After dealing with lots of anxiety from stress over various issues and a few episodes of panic for a week, I had to take my sweet Murphy to the vet because of some complications from an ear infection (common with those long, floppy ears). The vet was super nice and did a thorough exam. He noticed some swollen lymph nodes, a tooth that wasn't looking so swell, and potentially some tonsil issues... in addition to the heart murmur that little Murph has. (At times like that I wish I'd had him his whole life so he could have had better preventative care, but that's another story entirely.) I had woken up that morning with a very anxious feeling, and after that information overload from the doctor (and probably from locking my knees), I literally almost passed out in the vet's office, and I had to sit down to regain my equilibrium (I never do well with ANYthing medical-related). I know to some people that sounds so silly, but when I'm so alone here, Murphy is my family that keeps me company, so worrying if he would be okay and if I would have some astronomical vet bill to make him okay was overwhelming. After that visit, the vet referred me to another vet that I had to see a few days later.
As you can imagine, I was a little worried (call me the crazy dog lady... I'm cool with that). The appointment happened to be on our anniversary, so between the worry over my furry family and my hubby that I hadn't communicated with in a while, I was beyond anxious. Basically, I was a wreck before I left for that second appointment. Really, I just needed a friendly face and someone to talk to. I texted my mom, which helped, but then I had to go. I said a little prayer that my anxiety over life in general would ease soon. I was tired of feeling faint and like my heart was fluttering away from me. My anxiety continued until I sat down and waited to be called back. Then, this super sweet lady I'd never me sat down beside me, started loving on my Murphy, and talked to me. She asked me about Murphy, where I was from, what I did, and all the usual small talk. Then she told me that she, herself, had a Cavalier that she loved to death. We chatted easily for probably 20 minutes until we were called back. As I was walking back, I noticed I felt fine. I wasn't shaking, I wasn't anxious, and I didn't feel nervous anymore. The simple kindness of that sweet stranger made my evening so much better. (Then, after hearing the second vet tell me Murphy didn't look as bad as the first one had said, I felt SO much better.)

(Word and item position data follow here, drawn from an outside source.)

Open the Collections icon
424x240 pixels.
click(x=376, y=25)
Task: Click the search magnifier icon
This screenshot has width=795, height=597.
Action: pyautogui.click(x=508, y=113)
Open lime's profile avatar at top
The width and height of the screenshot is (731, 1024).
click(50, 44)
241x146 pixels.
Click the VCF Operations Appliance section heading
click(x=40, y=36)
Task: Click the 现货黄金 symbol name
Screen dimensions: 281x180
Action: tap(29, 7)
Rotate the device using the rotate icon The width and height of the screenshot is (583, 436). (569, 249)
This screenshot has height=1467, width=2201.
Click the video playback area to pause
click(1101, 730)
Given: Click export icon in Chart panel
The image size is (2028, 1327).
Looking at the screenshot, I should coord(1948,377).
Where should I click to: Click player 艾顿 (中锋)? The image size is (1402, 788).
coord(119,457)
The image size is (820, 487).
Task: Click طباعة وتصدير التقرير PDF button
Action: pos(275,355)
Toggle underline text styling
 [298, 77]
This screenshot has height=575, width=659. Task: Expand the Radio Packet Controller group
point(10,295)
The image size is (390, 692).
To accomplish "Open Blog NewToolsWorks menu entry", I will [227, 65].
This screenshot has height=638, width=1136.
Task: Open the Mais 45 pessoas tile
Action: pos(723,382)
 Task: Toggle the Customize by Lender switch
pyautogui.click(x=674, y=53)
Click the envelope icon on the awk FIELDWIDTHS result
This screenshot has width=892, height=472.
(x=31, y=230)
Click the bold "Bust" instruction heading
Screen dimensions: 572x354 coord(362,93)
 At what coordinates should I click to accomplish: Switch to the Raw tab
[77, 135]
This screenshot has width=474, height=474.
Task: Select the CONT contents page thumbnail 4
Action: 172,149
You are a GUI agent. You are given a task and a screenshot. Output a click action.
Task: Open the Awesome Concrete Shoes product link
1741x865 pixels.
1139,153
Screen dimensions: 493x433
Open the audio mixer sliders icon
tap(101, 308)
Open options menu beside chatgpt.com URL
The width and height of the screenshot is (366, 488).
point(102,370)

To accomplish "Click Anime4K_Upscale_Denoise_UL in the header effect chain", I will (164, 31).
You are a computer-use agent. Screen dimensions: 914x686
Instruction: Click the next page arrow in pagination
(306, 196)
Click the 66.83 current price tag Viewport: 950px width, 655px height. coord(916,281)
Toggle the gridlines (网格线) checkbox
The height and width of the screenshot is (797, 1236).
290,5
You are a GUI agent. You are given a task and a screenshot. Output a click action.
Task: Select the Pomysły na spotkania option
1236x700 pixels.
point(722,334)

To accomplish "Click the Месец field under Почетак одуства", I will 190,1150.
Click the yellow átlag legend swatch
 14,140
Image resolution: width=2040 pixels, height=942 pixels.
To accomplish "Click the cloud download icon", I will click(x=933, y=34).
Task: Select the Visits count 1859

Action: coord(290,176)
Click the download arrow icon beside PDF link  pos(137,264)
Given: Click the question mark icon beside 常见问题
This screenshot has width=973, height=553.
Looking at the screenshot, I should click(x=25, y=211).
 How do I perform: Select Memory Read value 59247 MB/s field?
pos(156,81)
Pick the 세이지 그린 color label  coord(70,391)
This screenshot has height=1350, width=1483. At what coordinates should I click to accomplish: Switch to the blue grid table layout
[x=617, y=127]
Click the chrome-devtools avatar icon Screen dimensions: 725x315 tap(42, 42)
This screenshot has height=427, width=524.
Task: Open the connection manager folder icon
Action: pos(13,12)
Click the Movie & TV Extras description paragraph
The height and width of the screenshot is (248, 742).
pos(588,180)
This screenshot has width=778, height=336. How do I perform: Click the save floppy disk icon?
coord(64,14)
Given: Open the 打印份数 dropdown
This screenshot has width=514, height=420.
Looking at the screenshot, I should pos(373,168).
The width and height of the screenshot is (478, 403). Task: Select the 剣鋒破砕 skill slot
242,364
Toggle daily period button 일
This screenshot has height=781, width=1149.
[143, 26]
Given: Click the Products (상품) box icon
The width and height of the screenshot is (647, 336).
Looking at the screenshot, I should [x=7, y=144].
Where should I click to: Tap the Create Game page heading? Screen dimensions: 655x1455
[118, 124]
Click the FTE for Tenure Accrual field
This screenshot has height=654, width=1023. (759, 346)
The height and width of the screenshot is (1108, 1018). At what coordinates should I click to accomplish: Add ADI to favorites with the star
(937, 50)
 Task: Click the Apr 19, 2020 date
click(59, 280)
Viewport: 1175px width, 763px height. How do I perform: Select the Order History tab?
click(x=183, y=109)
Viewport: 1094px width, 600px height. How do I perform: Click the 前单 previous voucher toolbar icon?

Moral of this story: (Well, there are actually two.) The first is that God works in mysterious ways. He sends comforts in unexpected ways. In the past, He sent little Murphy my way so I wouldn't be here alone, and then He helped me to meet a few wonderful friends here. The other day, He sent a sweet stranger to talk to me with kindness when I needed it the most. All we have to do is ask and trust in Him. The second moral to this story is that you never know what the person beside you is going through. A kind smile or a polite conversation could make all the difference in the world for them, so never underestimate the power of kindness.
If you or someone you know deals with these issues, please remember that it's not something you can help. No one would ever choose to feel that way. It's not something to be embarrassed about or kept "hush hush." I'm so lucky to have a wonderful family that will talk to me whenever I need it, will support me, and will make me feel better. I only wish everyone had that.